RDC : les raisons de l’adhésion de Félix Tshisekedi au dialogue national inclusif
Le président congolais Félix Tshisekedi a finalement consenti à organiser un dialogue national inclusif, une décision annoncée à l’issue d’une réunion avec les représentants des confessions religieuses à Kinshasa. Cette initiative, réclamée depuis plus d’un an par divers acteurs politiques et sociaux, marque un tournant dans la gestion des tensions internes. Cependant, son passage dans les faits reste conditionné à plusieurs étapes clés : publication d’un décret présidentiel, désignation des facilitateurs, définition précise de leur mission ainsi que l’établissement d’un calendrier et d’un cadre de discussion clairs.
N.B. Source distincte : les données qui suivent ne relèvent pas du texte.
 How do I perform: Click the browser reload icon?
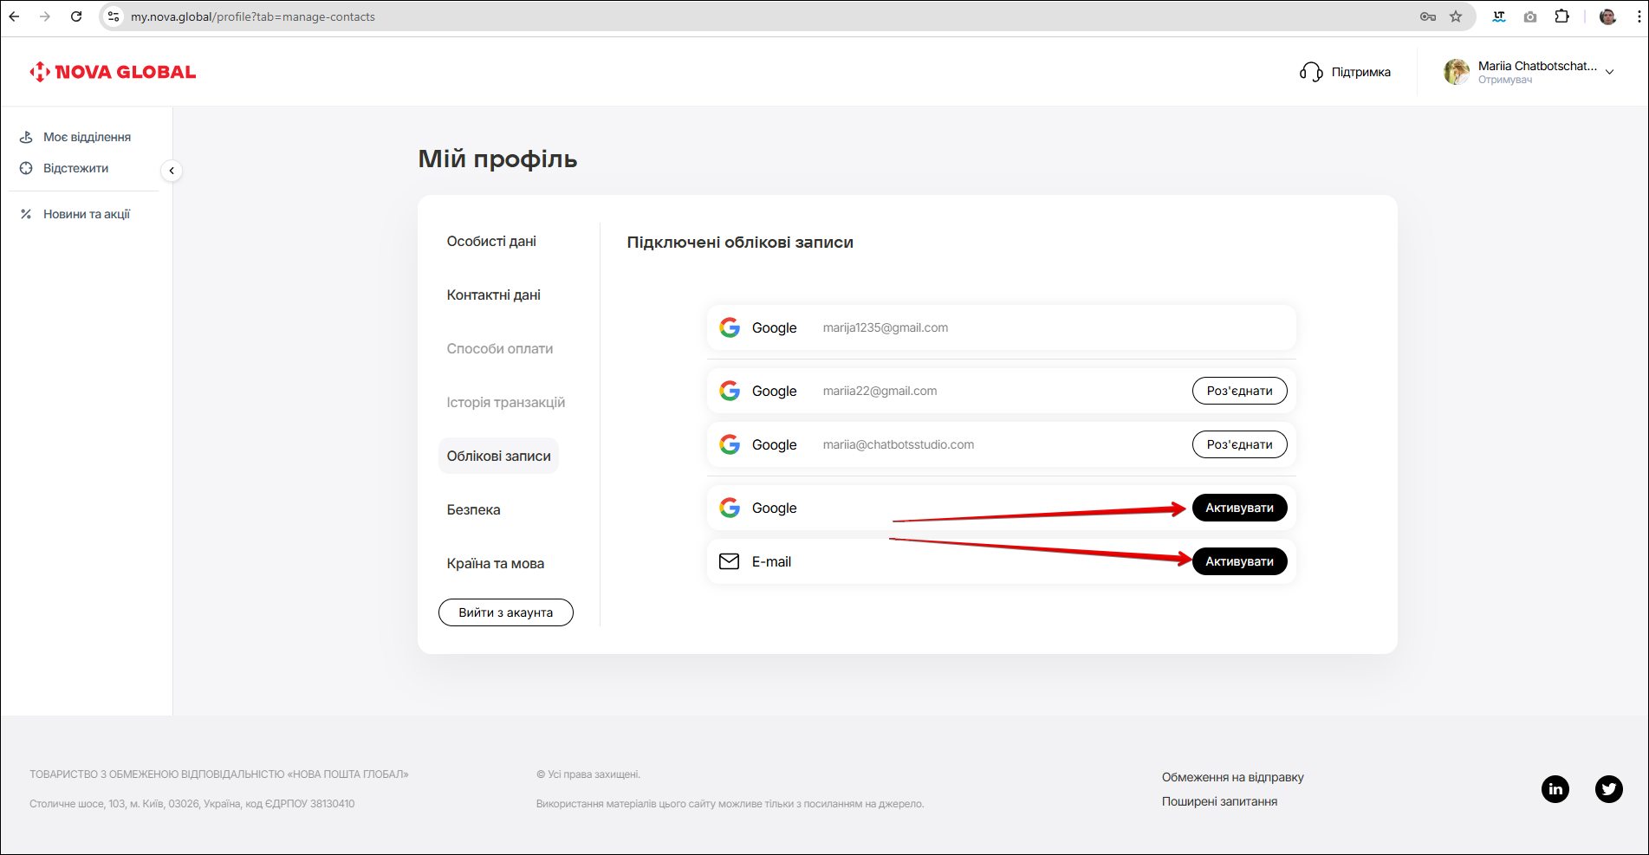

Cette volte-face du chef de l’État s’inscrit dans un contexte où la plateforme d’opposition C64 avait initialement prévu une manifestation de grande ampleur pour le 22 juillet. En réponse à cette annonce présidentielle, l’opposition a accepté de reporter sa mobilisation, tout en fixant un ultimatum au président Tshisekedi : le 15 août au plus tard pour lancer officiellement le processus. La question se pose désormais : cet objectif est-il réalisable dans les délais impartis ?
Analyse des motivations : Selon Bob Kabamba, professeur de science politique à l’Université de Liège, cette décision reflète une stratégie visant à désamorcer les tensions croissantes dans le pays. « Le président Tshisekedi cherche à élargir sa base de légitimité en associant les forces vives de la nation, notamment les acteurs religieux, à la résolution des crises politiques », explique-t-il. Cette approche pourrait aussi permettre de gagner du temps face aux pressions de l’opposition, tout en maintenant un dialogue sous contrôle.
Les prochaines semaines seront déterminantes : le chef de l’État devra concrétiser ses promesses en publiant les textes officiels et en nommant les acteurs du dialogue. L’opposition, de son côté, surveillera de près l’application de cet ultimatum, tandis que la population congolaise attend des résultats tangibles pour apaiser les clivages persistants.